Scientific classification
- Kingdom: Animalia
- Phylum: Chordata
- Class: Mammalia
- Infraclass: Placentalia
- Order: Rodentia
- Family: Cricetidae
- Subfamily: Neotominae
- Genus: Peromyscus
- Species: †P. nesodytes
- Binomial name: †Peromyscus nesodytes Wilson 1936

= Peromyscus nesodytes =

- Genus: Peromyscus
- Species: nesodytes
- Authority: Wilson 1936

Extinct species of rodent

The giant island deer mouse (Peromyscus nesodytes) is believed to have become extinct approximately 8,000 years BP and lived during the late Pleistocene on California’s Channel Islands. The giant island deer mice were about 35% larger than the current-day eastern deer mouse.

==Overview==
In 1934, Robert W. Wilson designated P. nesodytes as a new species after discovering a mouse bone (a right ramus of the mandible). He writes, “The outstanding character of P. nesodytes is its large size, which is greater than any living species of Peromyscus native to the United States.” The only larger mice known are the extant mice of the genus Megadontomys found in Mexico and Central America.

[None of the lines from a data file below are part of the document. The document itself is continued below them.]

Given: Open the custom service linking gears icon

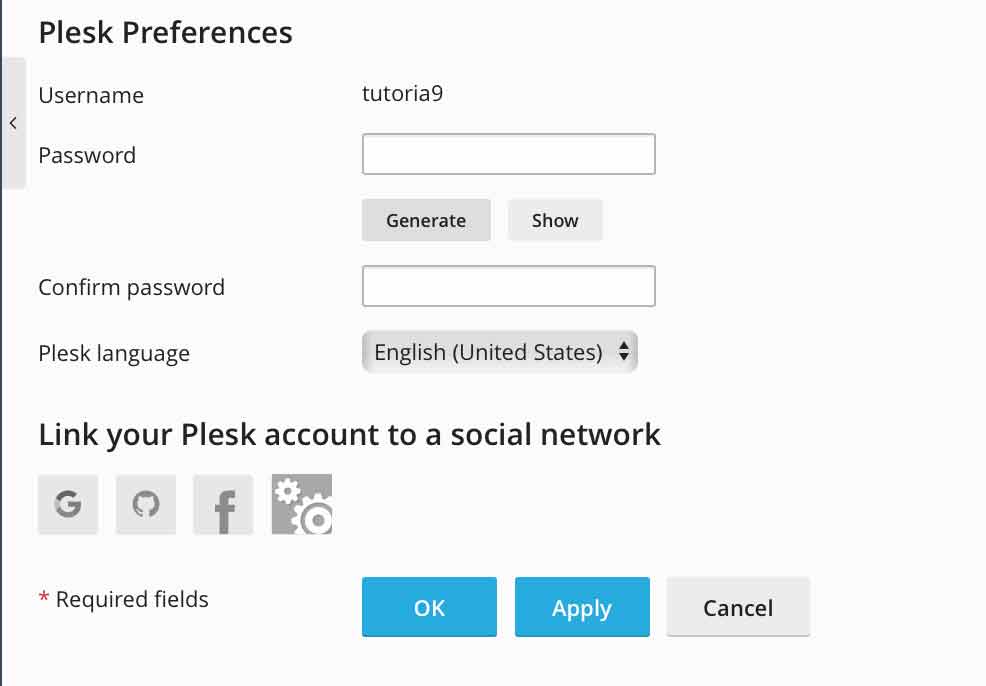Looking at the screenshot, I should click(x=301, y=504).
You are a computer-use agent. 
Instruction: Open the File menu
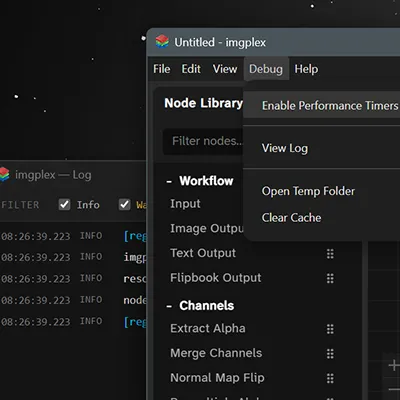click(162, 69)
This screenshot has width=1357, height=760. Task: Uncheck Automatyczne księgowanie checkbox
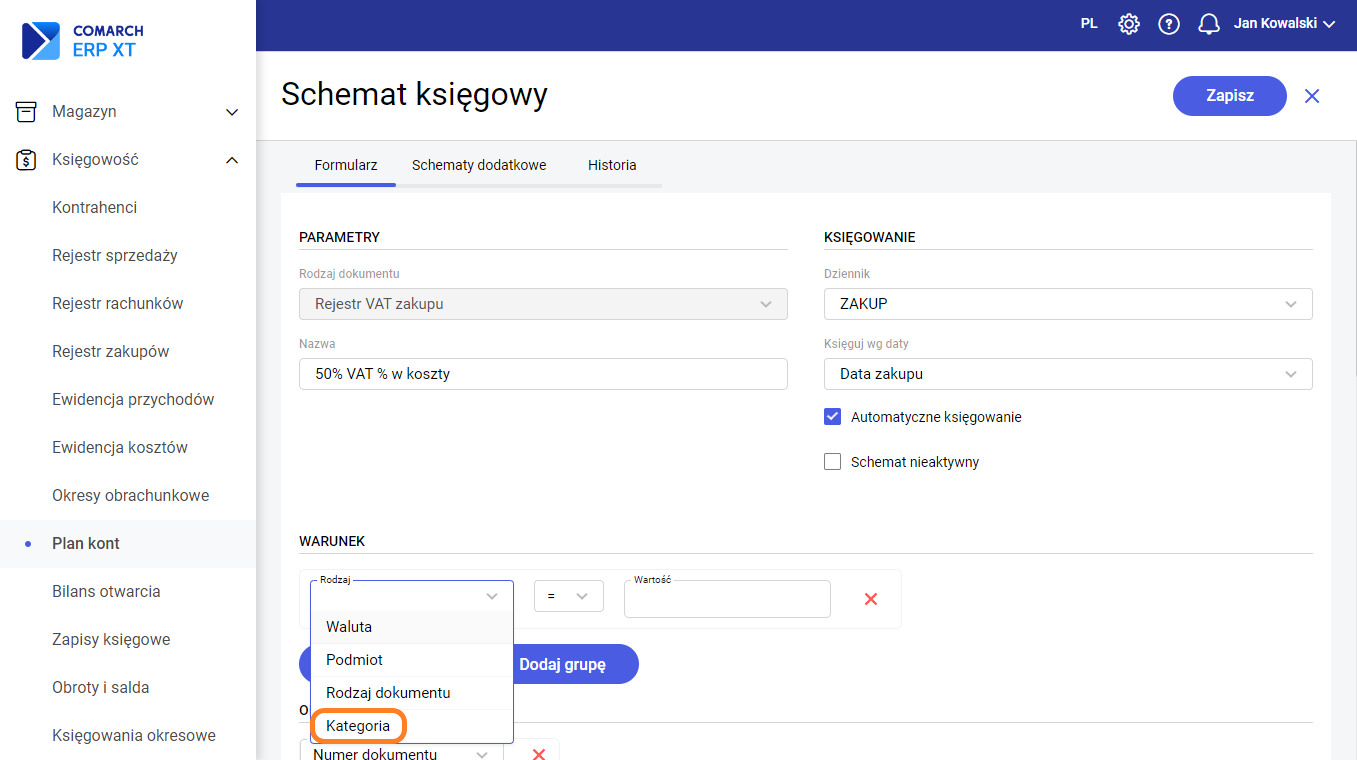point(832,417)
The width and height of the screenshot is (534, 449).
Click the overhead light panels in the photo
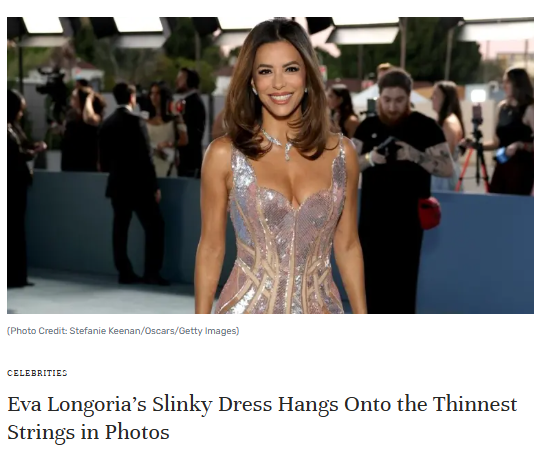coord(138,26)
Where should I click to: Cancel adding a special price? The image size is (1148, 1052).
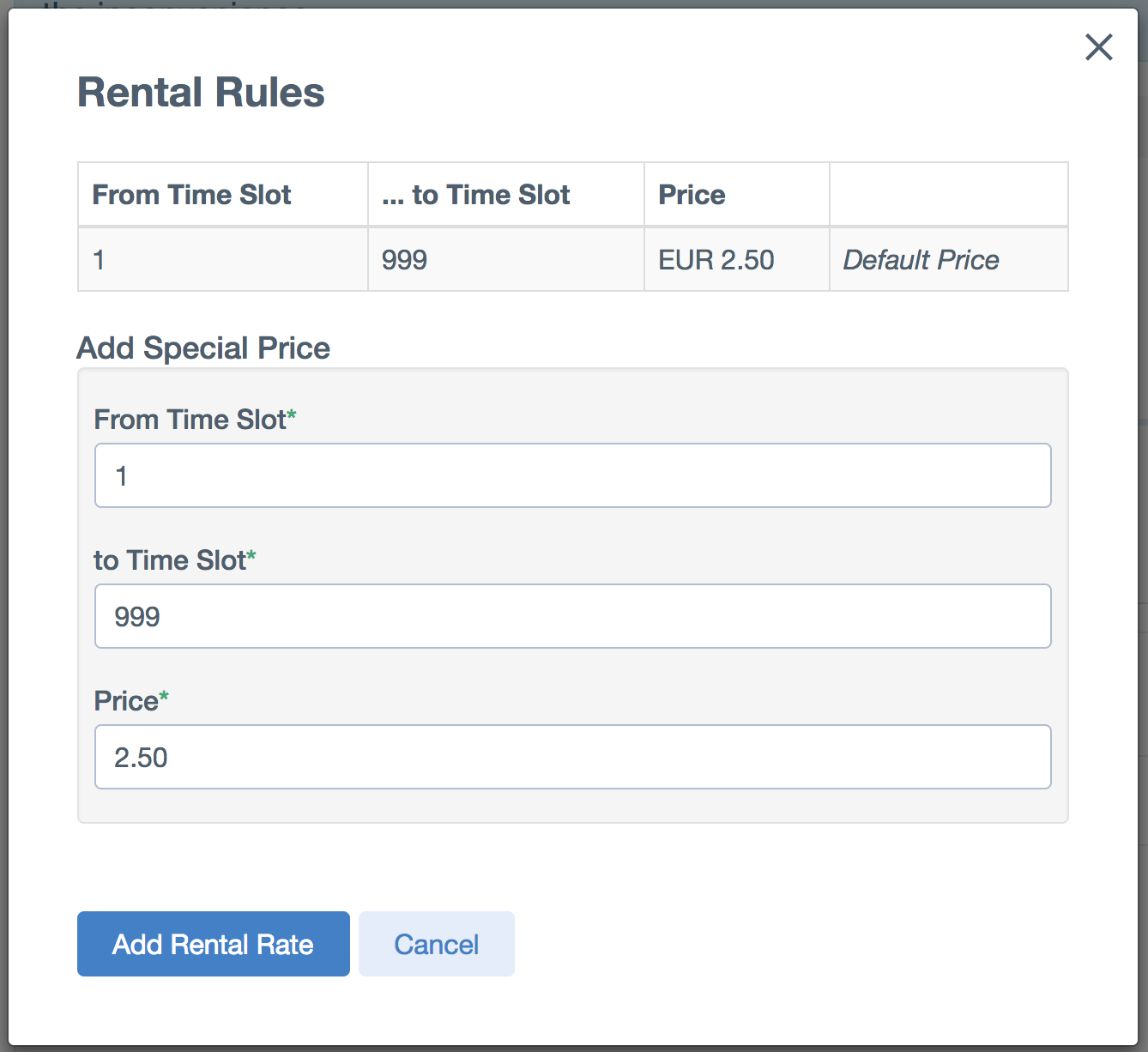click(437, 944)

The mouse “generally considered ancestral to P. nesodytes” is Peromyscus anyapahensis.P. anyapahensis is also extinct; it is smaller in body size than P. nesodytes.

The extreme size of P. nesodytes follows Foster's rule of insular gigantism and dwarfism, in which some rodent species attain greater body size following their occupation of islands lacking a multitude of predators.

==Habitat==
The habitat of P. nesodytes was confined to the northern Channel Islands. Remains of P. nesodytes have been found on San Miguel Island and Santa Rosa Island. The northern Channel Islands once comprised a “super-island” called Santa Rosae; increased sea levels have separated the islands for thousands of years.

==Extinction==
P. nesodytes probably became extinct following the possibly accidental introduction of a smaller mouse, Peromyscus maniculatus, by the Chumash people, who originate from the Santa Barbara area. The Chumash traded on the northern Channel Islands and could have been unknowing transporters of P. maniculatus to the islands. It has been noted that, on occasion, individuals of P. maniculatus could have secreted themselves in baskets of food and been unintentionally conveyed by boat to the islands for trading purposes.

P. maniculatus probably fared better at avoiding the most frequent mouse predator on the islands, the barn owl, than did P. nesodytes. A possible example of this appears in Daisy Cave, an archaeological site on San Miguel Island. Cave floor layers show fewer P. maniculatus remains in the older, deeper levels than in the newer, upper levels. Barn owls may have preferentially preyed on the larger species, P. nesodytes, rather than on the smaller P. maniculatus.